4000 soldats américains tués en Irak depuis le début de la guerre

Le nombre de militaires américains tués depuis le début de la guerre en Irak en 2003 a atteint le seuil symbolique des 4.000 morts. Environ 40% des tués ont péri dans des attentats, le plus souvent l'explosion d'engins piégés dits IED capables de percer des blindages. Le nombre de victimes irakiennes est à ce jour inconnu et fait l'objet d'estimations très divergentes, allant de 100.000 à 1 million de morts selon les sources.

(afp) - Le nombre de militaires américains tués depuis le début de la guerre en Irak en 2003 a atteint le seuil symbolique des 4.000 morts, un chiffre dont le vice-président des Etats-Unis, Dick Cheney, a reconnu lundi qu'il aurait un impact psychologique.

"Quatre soldats de la division multinationale de Bagdad ont été tués dimanche vers 20h dans une attaque terroriste menée avec un engin piégé" au sud de Bagdad, a annoncé lundi le commandement américain.

Avec cette nouvelle attaque, le nombre de militaires américains tués en cinq ans en Irak depuis l'invasion du 20 mars 2003 atteint 4.000, selon un bilan de l'AFP établi à partir de chiffres du site internet indépendant www.icasualties.org.

"Nous regrettons toute victime, toute perte. Cela pourrait avoir un impact psychologique sur le public mais il s'agit d'une de ces tragédies qui peuvent se produire dans notre monde", a déclaré M. Cheney, qui achevait lundi une visite en Israël et dans les territoires palestiniens.

Auparavant, le porte-parole de l'armée américaine en Irak, le contre-amiral Gregory Smith, avait déclaré que chaque mort américain "est vivement ressenti par les chefs militaires, les familles et les amis à la fois sur le théâtre irakien et à la maison".

"Chaque perte est également tragique", a-t-il assuré.

Le total des pertes de la coalition dirigée par les Etats Unis s'élève désormais à 4.308 morts, dont 4.000 Américains, 175 soldats britanniques et 133 membres d'autres contingents, indique www.icasualties.org.

Plus de 29.314 Américains ont été blessés depuis le début de la guerre, dont un tiers resteront mutilés et infirmes.

Environ 40% des tués ont péri dans des attentats, le plus souvent l'explosion d'engins piégés dits IED capables de percer des blindages, d'après ce site.

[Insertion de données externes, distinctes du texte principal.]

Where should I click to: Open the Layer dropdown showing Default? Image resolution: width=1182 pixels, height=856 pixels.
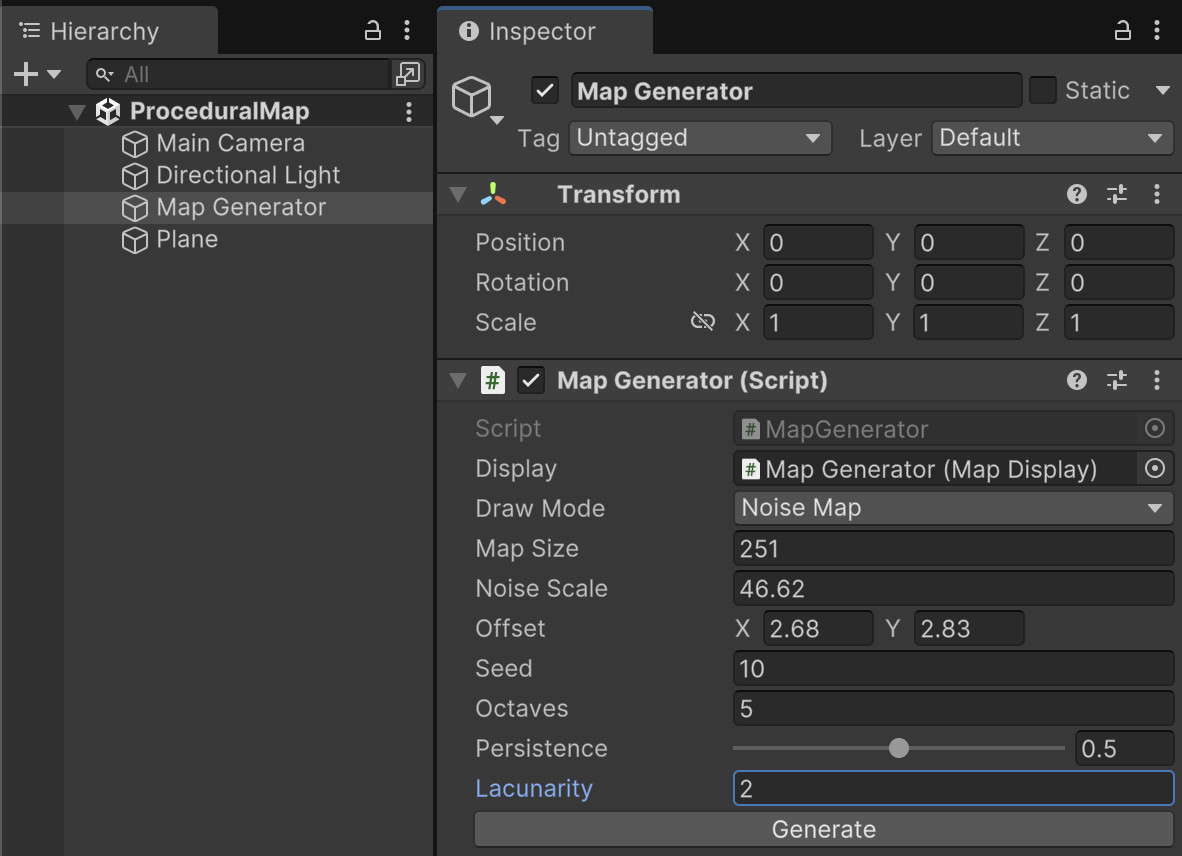click(1052, 138)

L'année la plus meurtrière pour l'armée américaine a été 2007, avec 901 décès. Depuis que le président George W. Bush a annoncé la fin de "l'essentiel des opérations de combat" le 1er mai 2003, 3.863 soldats américains sont morts en Irak.

A titre de comparaison, 58.000 Américains avaient trouvé la mort pendant la guerre du Vietnam (1964-1973).

"Personne n'aime entendre un tel chiffre", a commenté pour l'AFP le soldat Preston Reeves, 26 ans, originaire de l'Alabama.

"Les IED sont notre principale inquiètude. Tout ceux qui s'enrôlent pour l'Irak connaissent la menace. Mais il ne faut pas laisser la peur vous consumer", a-t il expliqué.

Novembre 2004, qui coïncide avec l'assaut contre le bastion sunnite de Falloujah (ouest), fut le mois le plus meurtrier pour les GI's, avec 137 morts.

Depuis le début de 2008, 96 soldats américains ont été tués, toujours selon www.icasualties.org.

Le contingent américain s'élève actuellement à 158.000 hommes. Environ 2.000 GI's ont commencé début mars à partir dans le cadre du retrait annoncé de cinq brigades de combat -environ 30.000 hommes- d'ici juillet.

Avec la délicate question des pertes subies par "les boys", le calendrier de retrait reste sujet à controverse aux Etats-Unis et constitue l'un des principaux enjeux de l'élection présidentielle de novembre.

Près de 30.000 soldats avaient été envoyés en renfort début 2007 en Irak, en particulier à Bagdad, pour la mise en oeuvre d'une vaste plan de sécurisation.

Cette offensive, conjuguée à une habile stratégie de mobilisation d'anciens insurgés sunnites pour lutter contre Al-Qaïda et à une trêve de la principale milice chiite du pays, a permis une relative amélioration de la sécurité à Bagdad ainsi que dans plusieurs provinces.

Début 2008 a été cependant marqué par une hausse des violences et une reprise des attaques de grande envergure contre les civils.

Le nombre de victimes irakiennes est à ce jour inconnu et fait l'objet d'estimations très divergentes, allant de 100.000 à 1 million de morts selon les sources.